• **EXERCISE DETAILS**
Could you set down every entry exactly as it appears?

• **DATASET ENTRIES**

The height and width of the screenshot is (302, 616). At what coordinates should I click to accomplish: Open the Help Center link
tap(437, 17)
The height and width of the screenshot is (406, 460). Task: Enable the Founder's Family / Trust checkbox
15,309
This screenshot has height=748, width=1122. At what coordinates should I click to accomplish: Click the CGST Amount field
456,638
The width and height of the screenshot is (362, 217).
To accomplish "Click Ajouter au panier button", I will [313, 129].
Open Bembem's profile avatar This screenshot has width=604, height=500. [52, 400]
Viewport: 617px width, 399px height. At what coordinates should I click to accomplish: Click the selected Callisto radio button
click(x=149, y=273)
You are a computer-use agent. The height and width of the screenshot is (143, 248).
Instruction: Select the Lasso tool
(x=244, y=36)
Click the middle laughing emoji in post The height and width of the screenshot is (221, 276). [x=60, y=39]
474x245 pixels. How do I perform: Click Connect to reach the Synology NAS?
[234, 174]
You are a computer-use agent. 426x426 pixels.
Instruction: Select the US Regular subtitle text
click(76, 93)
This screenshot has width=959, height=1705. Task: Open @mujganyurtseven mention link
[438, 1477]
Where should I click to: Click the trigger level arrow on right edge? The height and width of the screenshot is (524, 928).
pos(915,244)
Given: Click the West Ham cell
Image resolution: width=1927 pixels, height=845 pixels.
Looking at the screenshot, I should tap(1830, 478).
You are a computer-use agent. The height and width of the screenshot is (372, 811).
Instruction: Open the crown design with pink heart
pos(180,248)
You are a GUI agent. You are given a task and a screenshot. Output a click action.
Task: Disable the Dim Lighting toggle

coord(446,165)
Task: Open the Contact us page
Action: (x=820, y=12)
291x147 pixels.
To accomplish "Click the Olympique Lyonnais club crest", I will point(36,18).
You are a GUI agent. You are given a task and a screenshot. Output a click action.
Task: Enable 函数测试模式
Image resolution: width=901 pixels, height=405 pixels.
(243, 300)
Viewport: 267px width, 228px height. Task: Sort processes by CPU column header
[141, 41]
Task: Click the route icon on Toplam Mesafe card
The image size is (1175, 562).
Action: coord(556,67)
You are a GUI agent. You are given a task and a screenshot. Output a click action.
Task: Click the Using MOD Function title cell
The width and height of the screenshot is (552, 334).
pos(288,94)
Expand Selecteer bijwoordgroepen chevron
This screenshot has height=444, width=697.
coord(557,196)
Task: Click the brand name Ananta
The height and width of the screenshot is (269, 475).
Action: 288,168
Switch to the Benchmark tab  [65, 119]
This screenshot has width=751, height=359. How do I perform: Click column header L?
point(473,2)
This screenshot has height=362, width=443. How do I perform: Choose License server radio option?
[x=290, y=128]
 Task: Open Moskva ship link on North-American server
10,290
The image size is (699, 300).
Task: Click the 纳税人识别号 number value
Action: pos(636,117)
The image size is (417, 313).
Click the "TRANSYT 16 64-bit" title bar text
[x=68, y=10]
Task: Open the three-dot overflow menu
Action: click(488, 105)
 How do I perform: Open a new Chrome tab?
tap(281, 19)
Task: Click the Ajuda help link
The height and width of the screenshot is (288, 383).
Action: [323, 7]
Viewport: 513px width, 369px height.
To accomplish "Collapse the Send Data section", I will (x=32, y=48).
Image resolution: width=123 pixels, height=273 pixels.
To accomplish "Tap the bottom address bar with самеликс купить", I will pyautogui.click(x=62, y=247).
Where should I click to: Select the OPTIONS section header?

• **ANSWER AREA**
The height and width of the screenshot is (302, 616). At what coordinates should I click to accomplish: Open the Help Center link
tap(437, 17)
The height and width of the screenshot is (406, 460). Task: Enable the Founder's Family / Trust checkbox
15,309
This screenshot has height=748, width=1122. At what coordinates should I click to accomplish: Click the CGST Amount field
456,638
The width and height of the screenshot is (362, 217).
To accomplish "Click Ajouter au panier button", I will [313, 129].
Open Bembem's profile avatar This screenshot has width=604, height=500. [52, 400]
Viewport: 617px width, 399px height. At what coordinates should I click to accomplish: Click the selected Callisto radio button
click(x=149, y=273)
You are a computer-use agent. The height and width of the screenshot is (143, 248).
Instruction: Select the Lasso tool
(x=244, y=36)
Click the middle laughing emoji in post The height and width of the screenshot is (221, 276). [x=60, y=39]
474x245 pixels. How do I perform: Click Connect to reach the Synology NAS?
[234, 174]
You are a computer-use agent. 426x426 pixels.
Instruction: Select the US Regular subtitle text
click(76, 93)
This screenshot has width=959, height=1705. Task: Open @mujganyurtseven mention link
[438, 1477]
Where should I click to: Click the trigger level arrow on right edge? The height and width of the screenshot is (524, 928).
pos(915,244)
Given: Click the West Ham cell
Image resolution: width=1927 pixels, height=845 pixels.
Looking at the screenshot, I should tap(1830, 478).
You are a computer-use agent. The height and width of the screenshot is (372, 811).
Instruction: Open the crown design with pink heart
pos(180,248)
You are a GUI agent. You are given a task and a screenshot. Output a click action.
Task: Disable the Dim Lighting toggle

coord(446,165)
Task: Open the Contact us page
Action: (x=820, y=12)
291x147 pixels.
To accomplish "Click the Olympique Lyonnais club crest", I will point(36,18).
You are a GUI agent. You are given a task and a screenshot. Output a click action.
Task: Enable 函数测试模式
Image resolution: width=901 pixels, height=405 pixels.
(243, 300)
Viewport: 267px width, 228px height. Task: Sort processes by CPU column header
[141, 41]
Task: Click the route icon on Toplam Mesafe card
The image size is (1175, 562).
Action: coord(556,67)
You are a GUI agent. You are given a task and a screenshot. Output a click action.
Task: Click the Using MOD Function title cell
The width and height of the screenshot is (552, 334).
pos(288,94)
Expand Selecteer bijwoordgroepen chevron
This screenshot has height=444, width=697.
coord(557,196)
Task: Click the brand name Ananta
The height and width of the screenshot is (269, 475).
Action: 288,168
Switch to the Benchmark tab  [65, 119]
This screenshot has width=751, height=359. How do I perform: Click column header L?
point(473,2)
This screenshot has height=362, width=443. How do I perform: Choose License server radio option?
[x=290, y=128]
 Task: Open Moskva ship link on North-American server
10,290
The image size is (699, 300).
Task: Click the 纳税人识别号 number value
Action: pos(636,117)
The image size is (417, 313).
Click the "TRANSYT 16 64-bit" title bar text
[x=68, y=10]
Task: Open the three-dot overflow menu
Action: click(488, 105)
 How do I perform: Open a new Chrome tab?
tap(281, 19)
Task: Click the Ajuda help link
The height and width of the screenshot is (288, 383).
Action: [323, 7]
Viewport: 513px width, 369px height.
To accomplish "Collapse the Send Data section", I will (x=32, y=48).
Image resolution: width=123 pixels, height=273 pixels.
To accomplish "Tap the bottom address bar with самеликс купить", I will pyautogui.click(x=62, y=247).
Where should I click to: Select the OPTIONS section header?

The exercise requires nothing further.